• _Instructions for the task_
Reproduce the records between the line containing "Where should I" and the line containing "pyautogui.click(x=286, y=156)", inclusive, leaving the pictures out of the answer.

• _Given data_
^^^^
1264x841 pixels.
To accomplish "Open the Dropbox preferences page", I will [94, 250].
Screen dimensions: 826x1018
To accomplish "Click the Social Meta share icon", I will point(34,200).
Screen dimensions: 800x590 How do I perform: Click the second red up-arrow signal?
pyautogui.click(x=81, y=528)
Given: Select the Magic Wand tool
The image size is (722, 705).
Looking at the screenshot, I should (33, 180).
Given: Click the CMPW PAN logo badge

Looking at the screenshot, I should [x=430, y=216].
^^^^
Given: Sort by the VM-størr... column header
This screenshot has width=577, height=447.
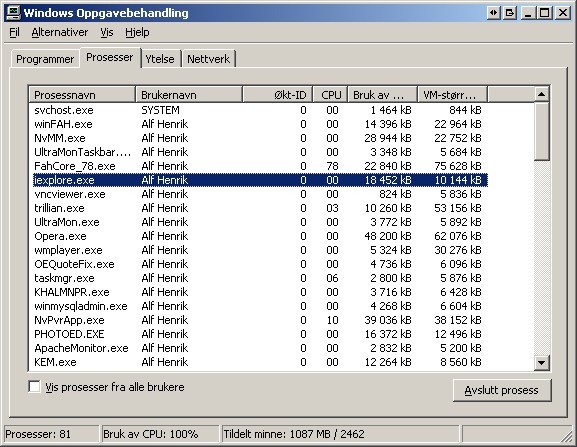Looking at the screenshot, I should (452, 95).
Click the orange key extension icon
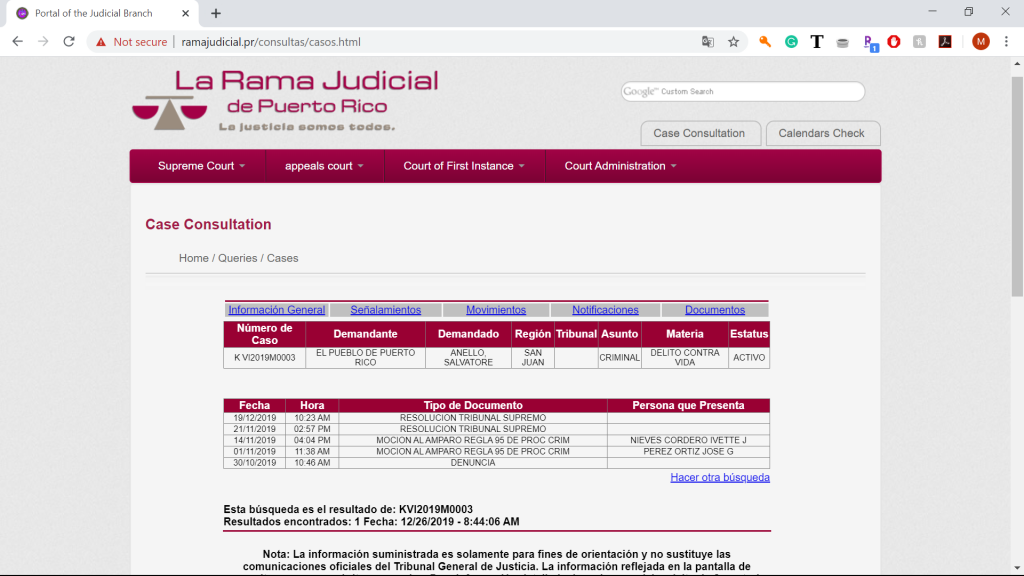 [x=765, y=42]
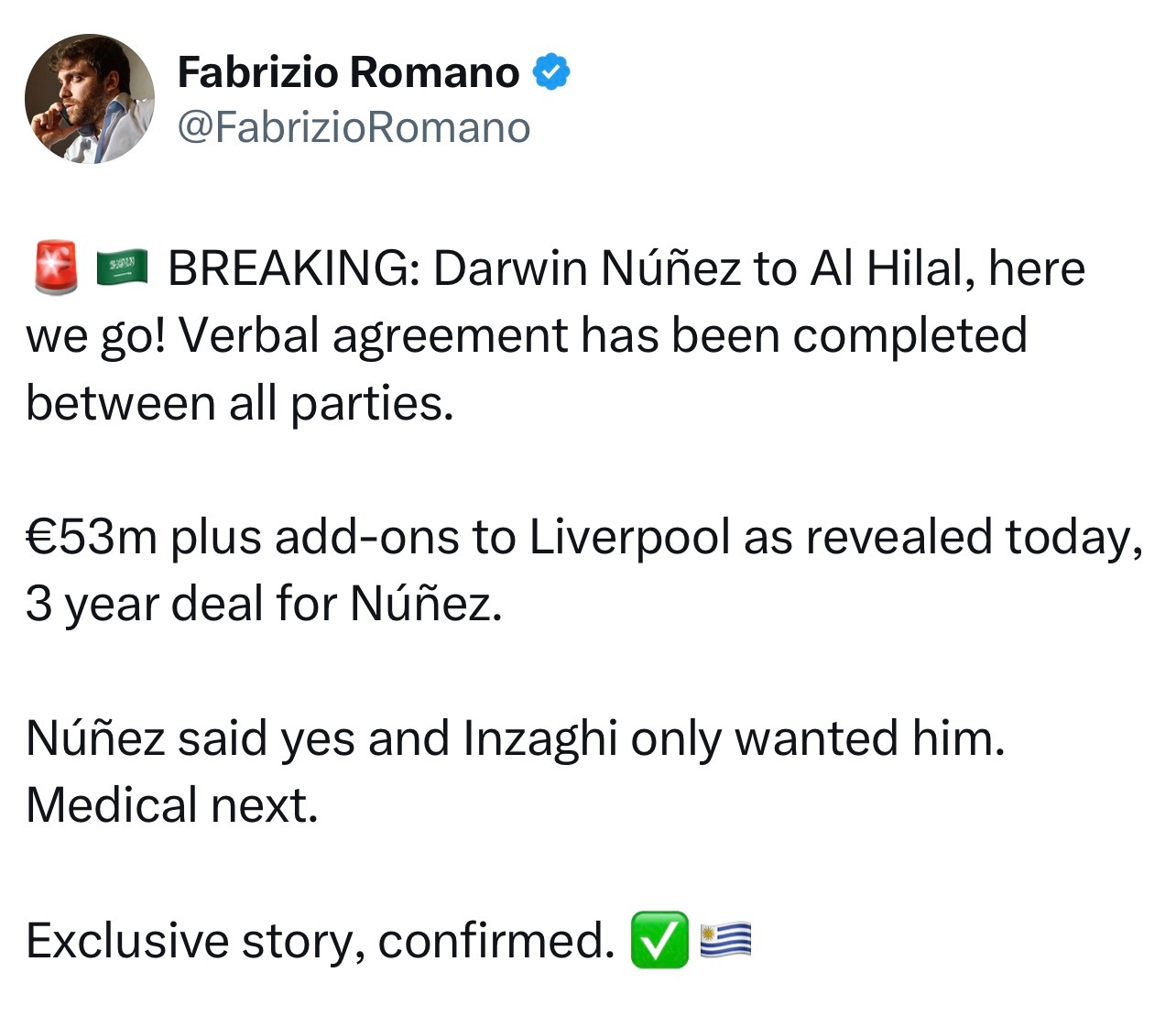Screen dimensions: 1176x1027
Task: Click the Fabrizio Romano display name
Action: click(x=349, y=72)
^^^^
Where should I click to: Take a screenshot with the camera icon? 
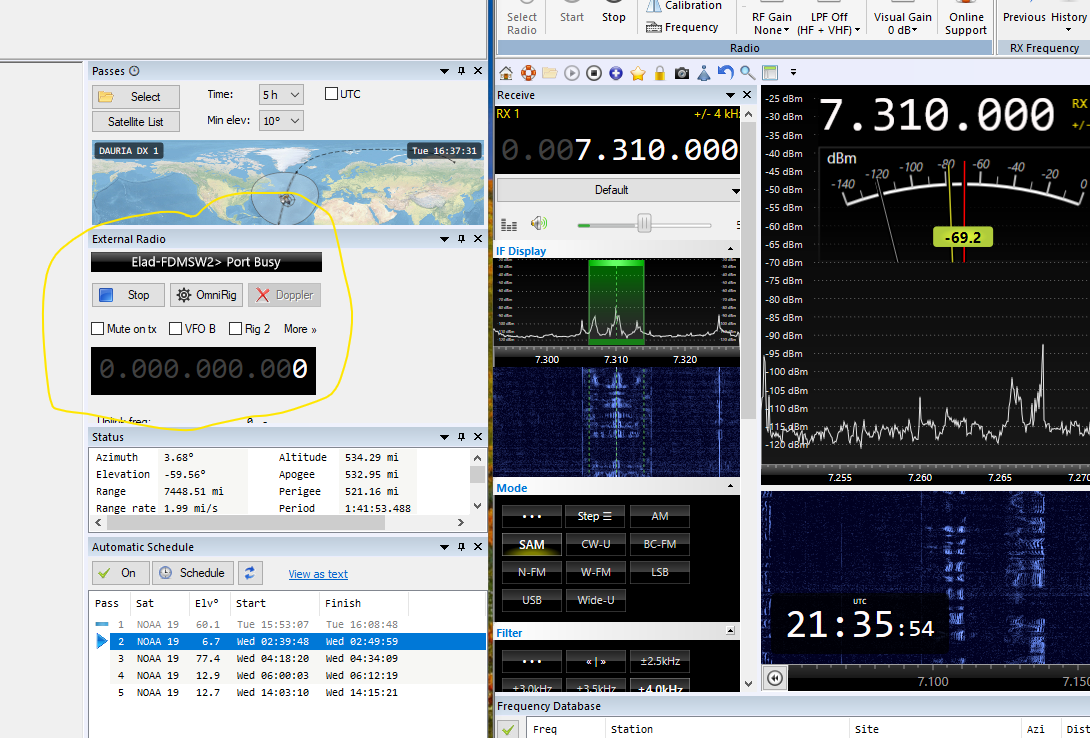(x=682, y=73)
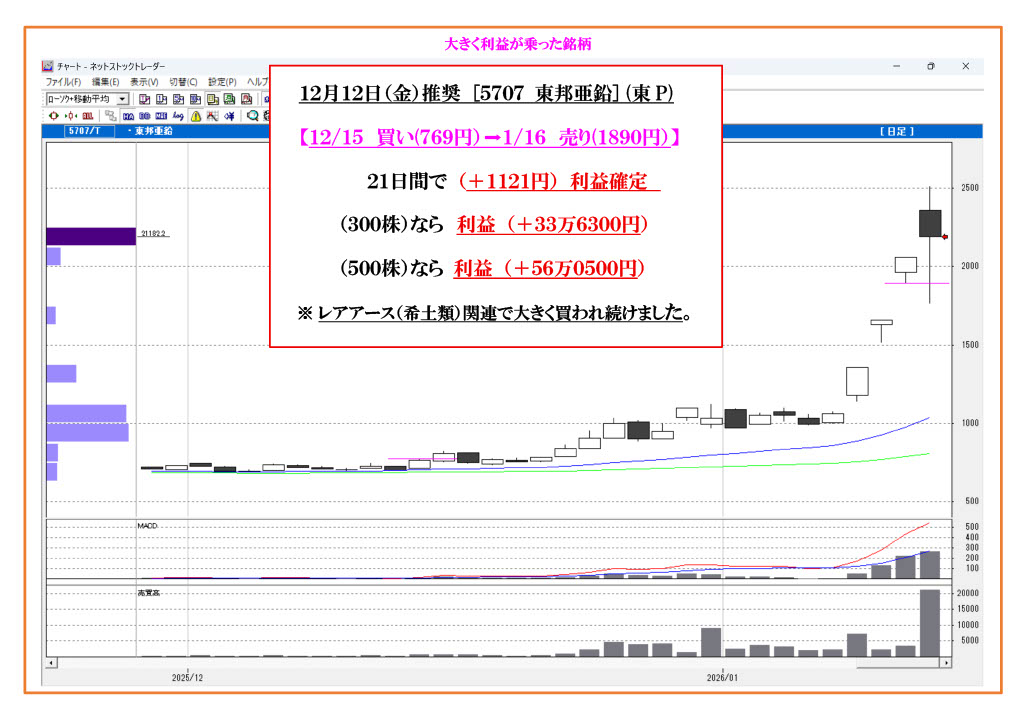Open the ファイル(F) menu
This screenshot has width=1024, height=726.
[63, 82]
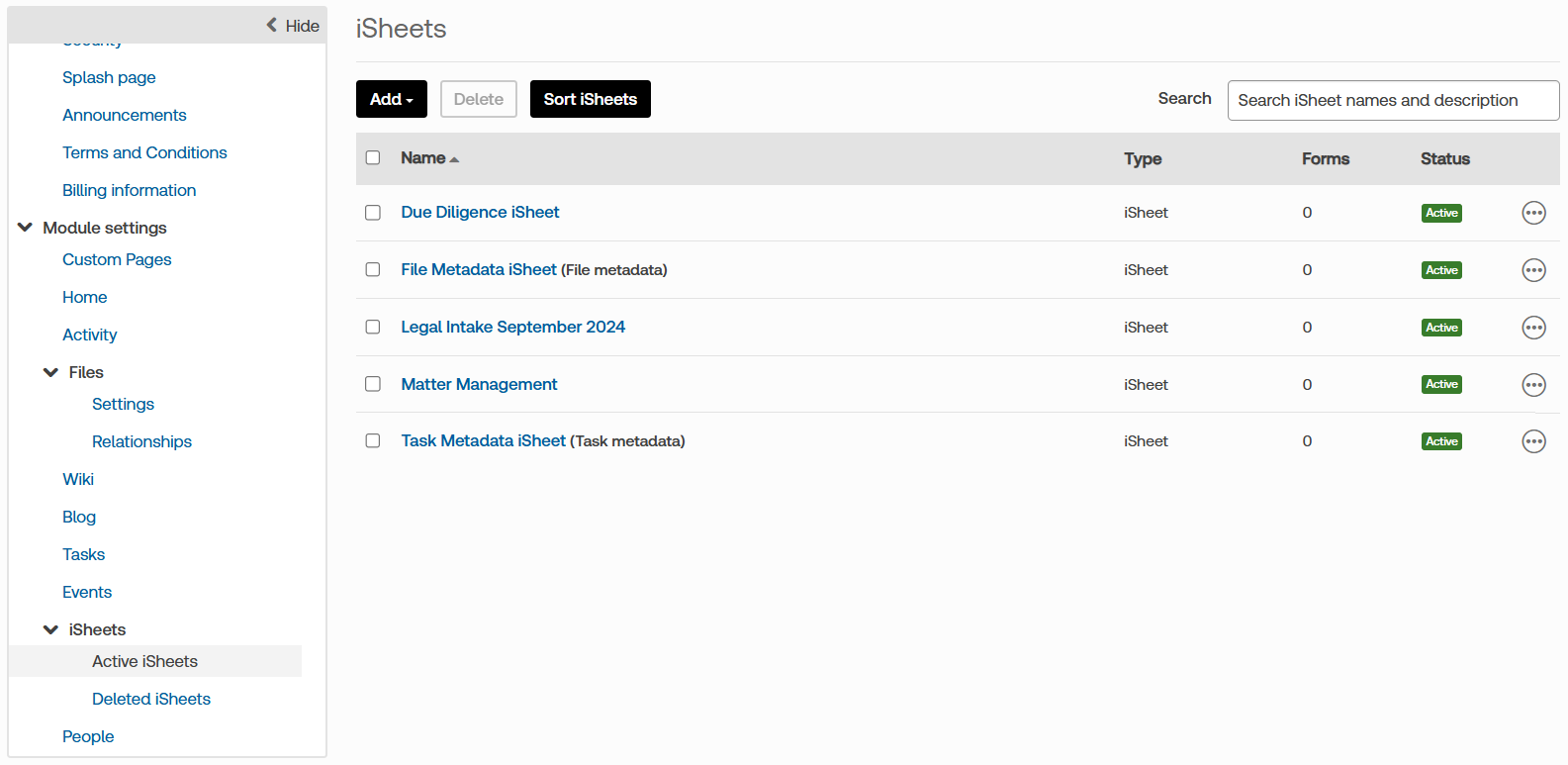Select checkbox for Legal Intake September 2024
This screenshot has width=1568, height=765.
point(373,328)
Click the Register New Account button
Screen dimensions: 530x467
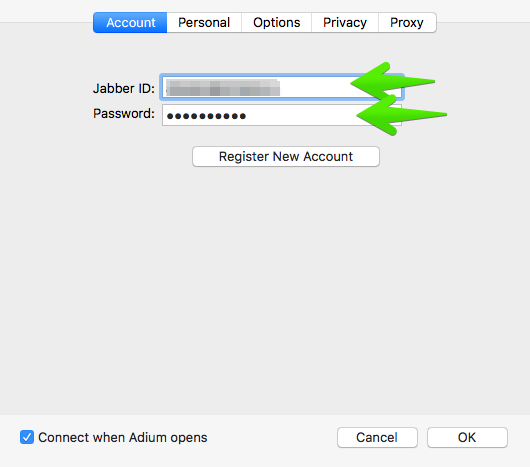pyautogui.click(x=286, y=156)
^^^^
• _Full output_
Where should I click to: Take a screenshot with the camera icon? 
(x=682, y=73)
Open the ファイル(F) menu
This screenshot has width=1024, height=726.
[63, 82]
Select checkbox for Legal Intake September 2024
This screenshot has width=1568, height=765.
point(373,328)
Click the Register New Account button
Screen dimensions: 530x467
pyautogui.click(x=286, y=156)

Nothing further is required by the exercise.